What you need to do — Locate the line that contains "Where should I". Retype it and every line after it to the end of the records, exactly, but not the pictures.

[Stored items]
* * * * * * * * *
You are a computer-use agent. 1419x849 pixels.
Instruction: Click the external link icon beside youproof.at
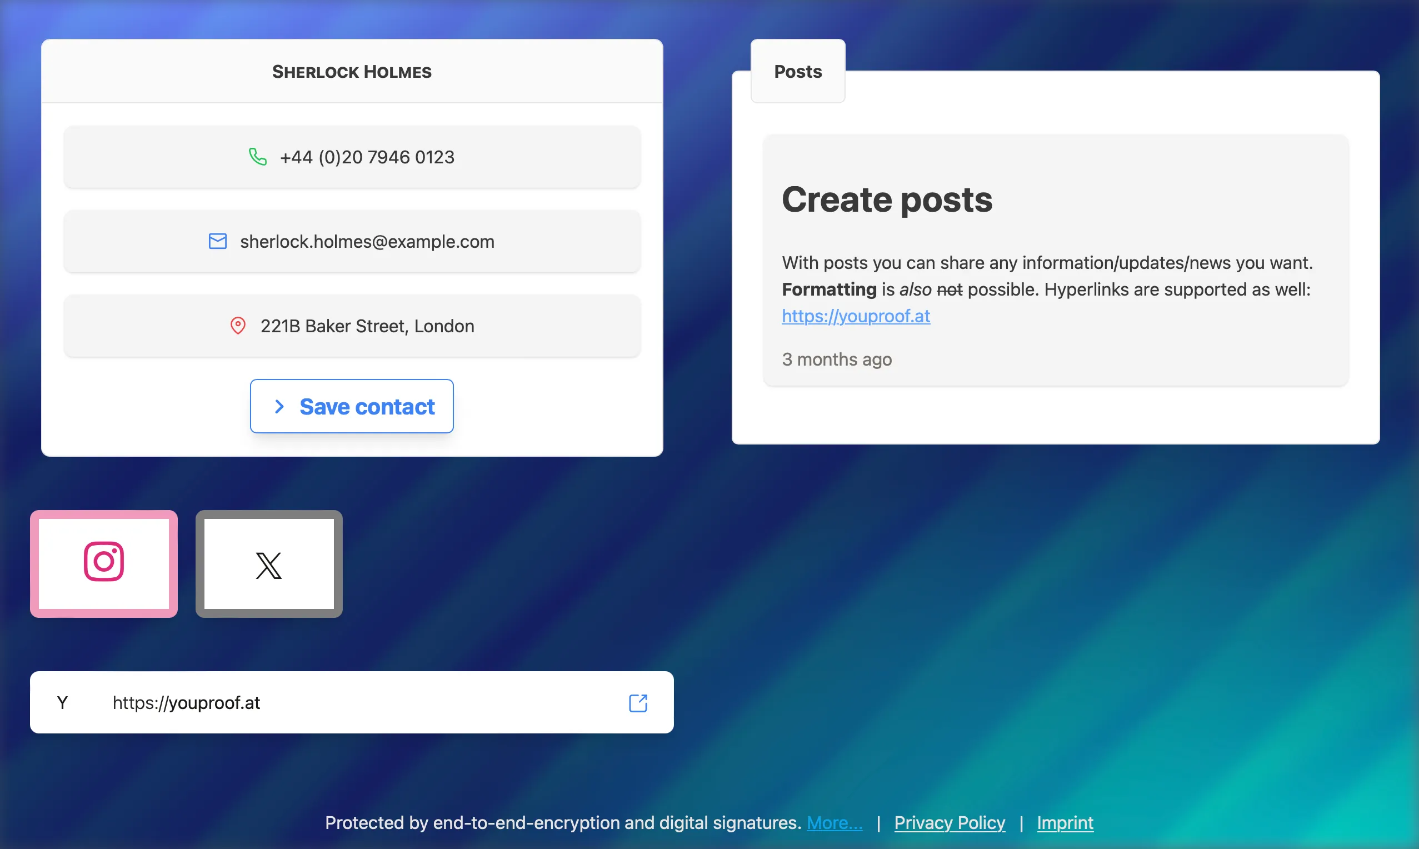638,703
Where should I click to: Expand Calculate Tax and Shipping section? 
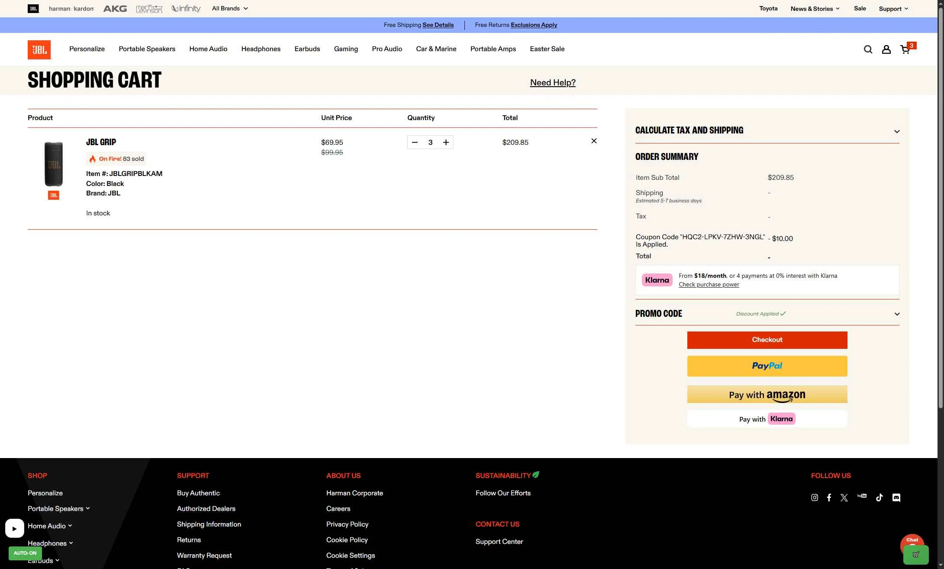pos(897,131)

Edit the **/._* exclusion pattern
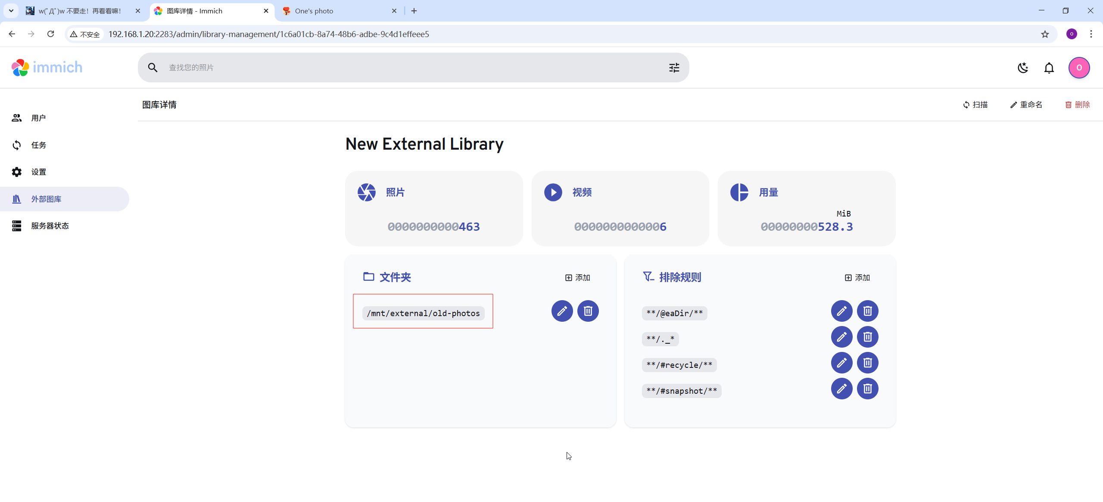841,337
* * * * * * * * *
Answer space —
Where should I click to: Expand Calculate Tax and Shipping section? 
pos(897,131)

Edit the **/._* exclusion pattern
841,337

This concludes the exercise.